## begin

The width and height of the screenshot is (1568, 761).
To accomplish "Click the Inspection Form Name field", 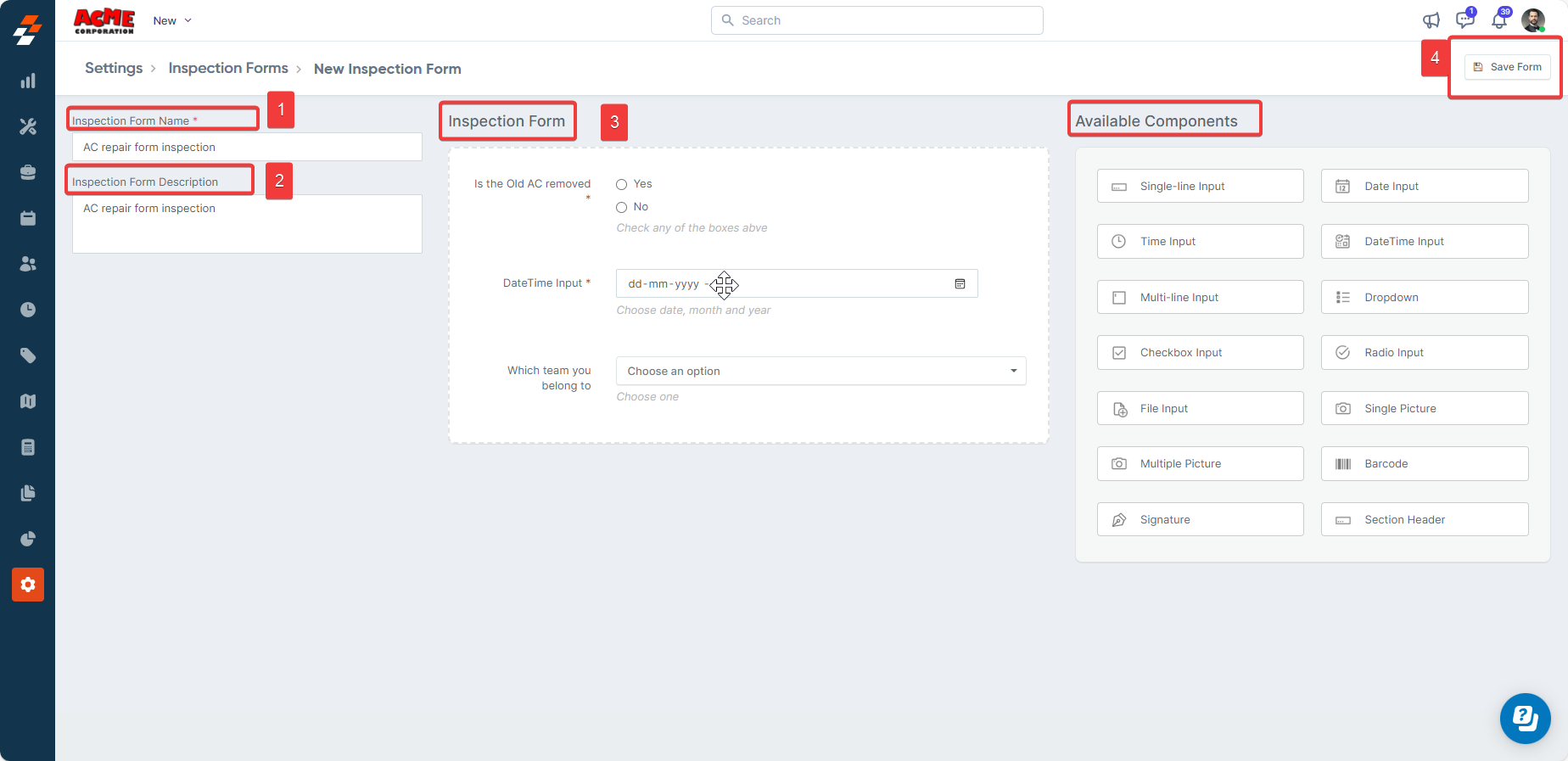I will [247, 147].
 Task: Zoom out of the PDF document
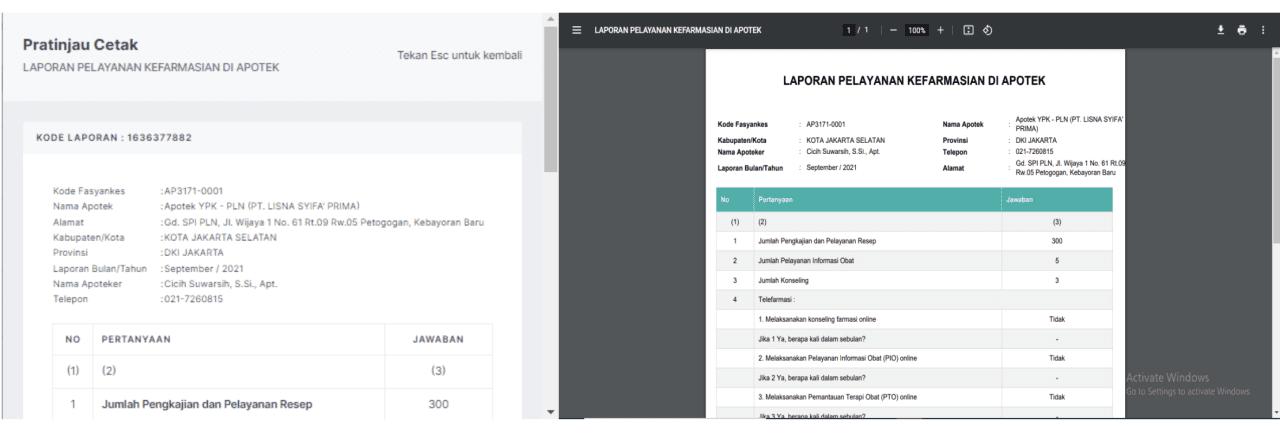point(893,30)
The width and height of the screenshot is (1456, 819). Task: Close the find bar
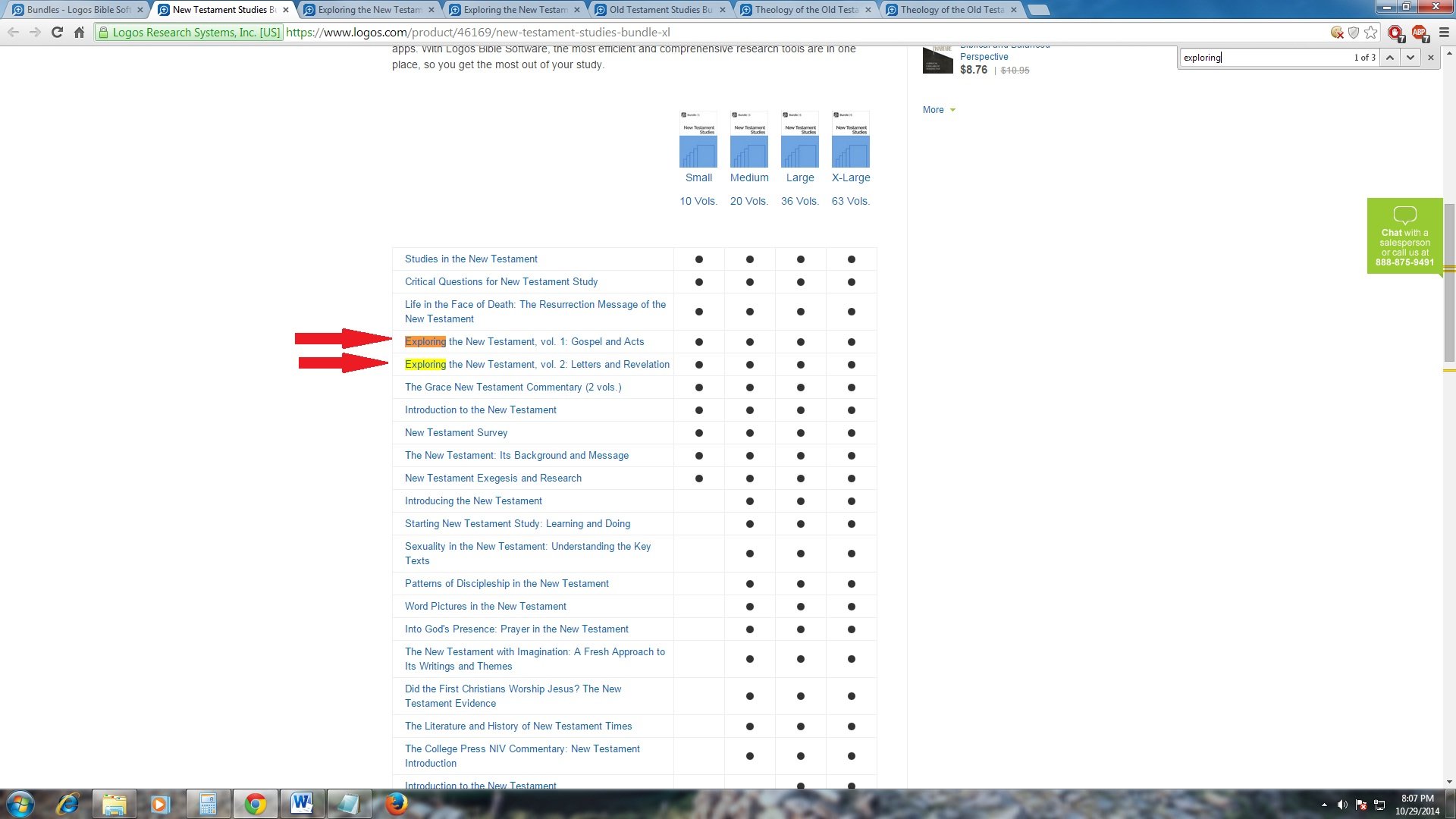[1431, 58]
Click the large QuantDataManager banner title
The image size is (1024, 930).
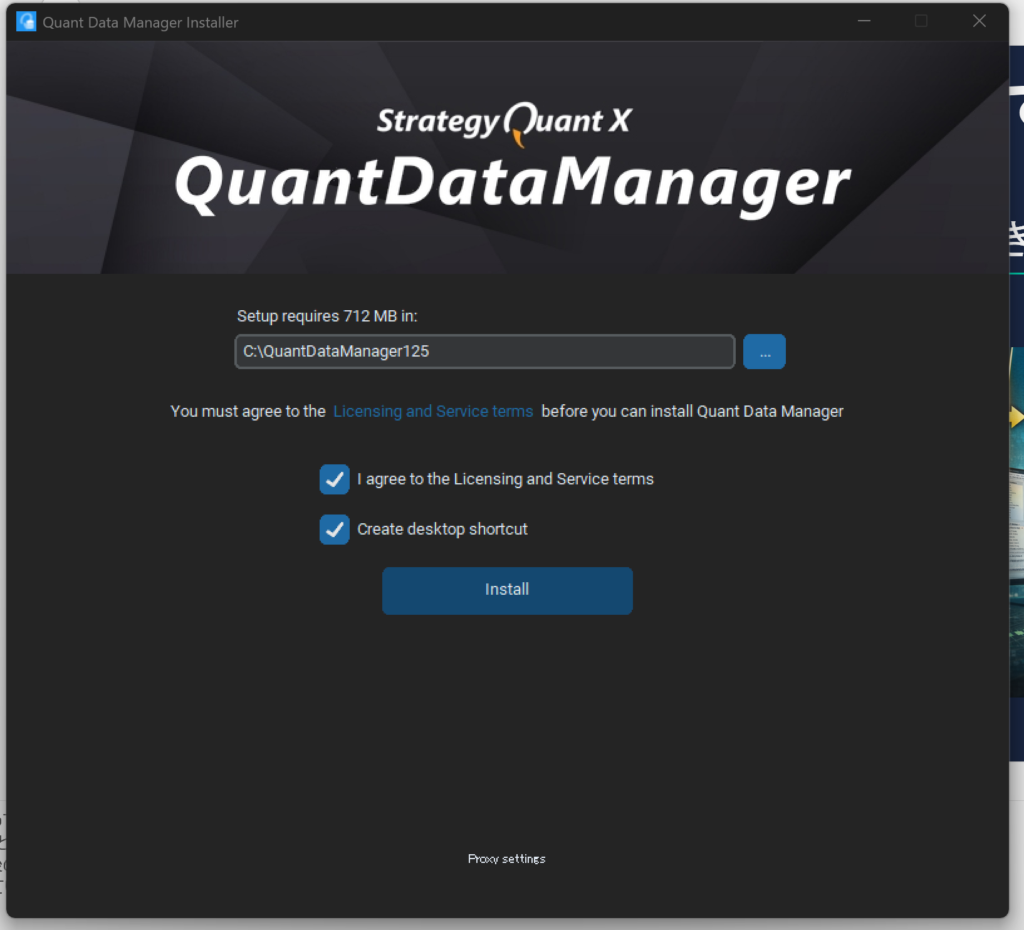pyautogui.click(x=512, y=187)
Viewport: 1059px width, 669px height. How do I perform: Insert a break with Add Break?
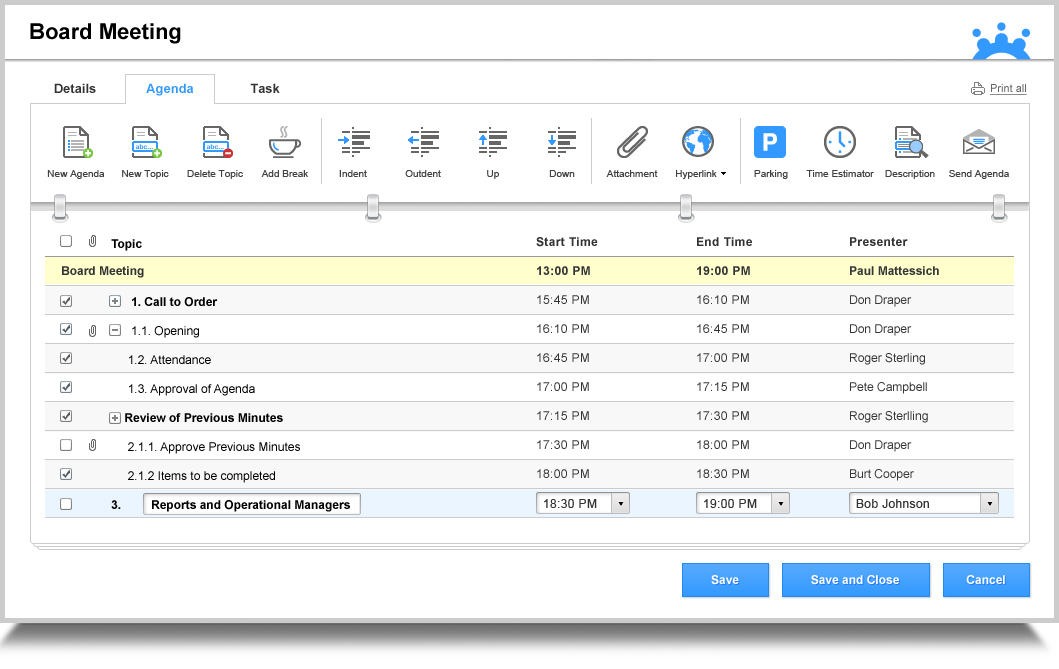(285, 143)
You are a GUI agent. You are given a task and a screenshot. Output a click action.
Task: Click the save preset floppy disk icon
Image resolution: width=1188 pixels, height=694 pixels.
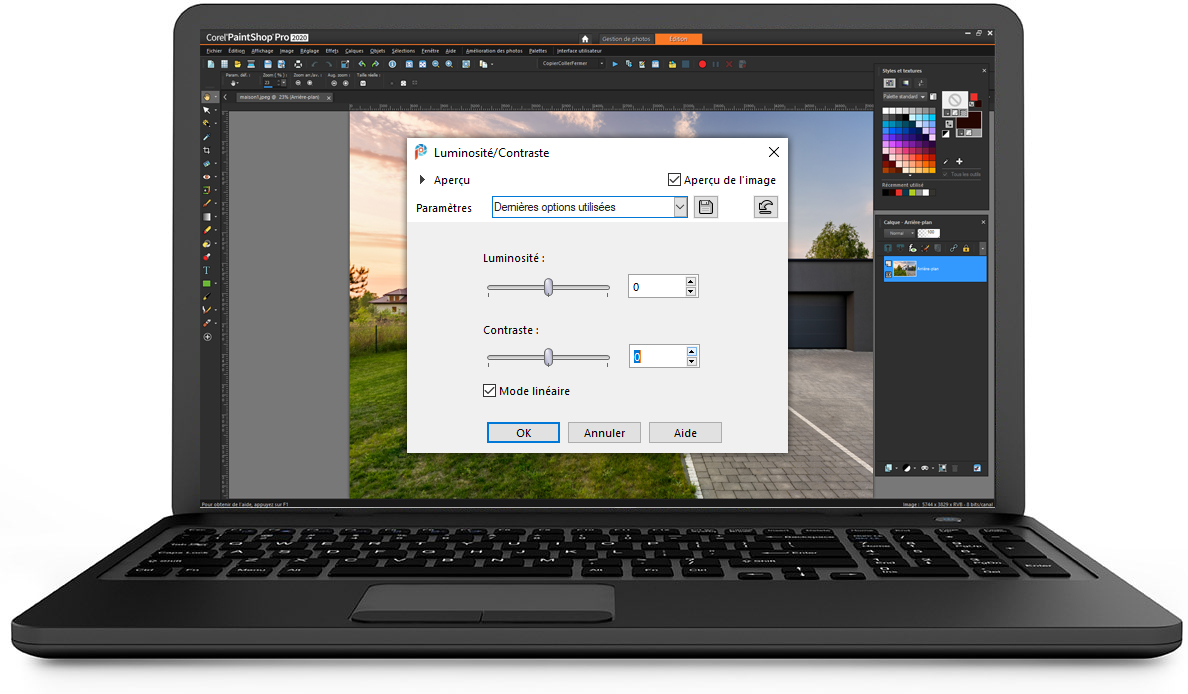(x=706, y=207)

## end

#### Work to be completed:
Rewrite the records from the line with "Task: Zoom out of the PDF document" up to and including the line with "pyautogui.click(x=512, y=187)", with 16 added to every number in the coordinates given as answers. Omit the pictures from your answer.

#### Output for this exercise:
 Task: Zoom out of the PDF document
point(909,46)
The width and height of the screenshot is (1456, 819). Task: Close the find bar
[1447, 74]
Click the large QuantDataManager banner title
The image size is (1024, 930).
pyautogui.click(x=528, y=203)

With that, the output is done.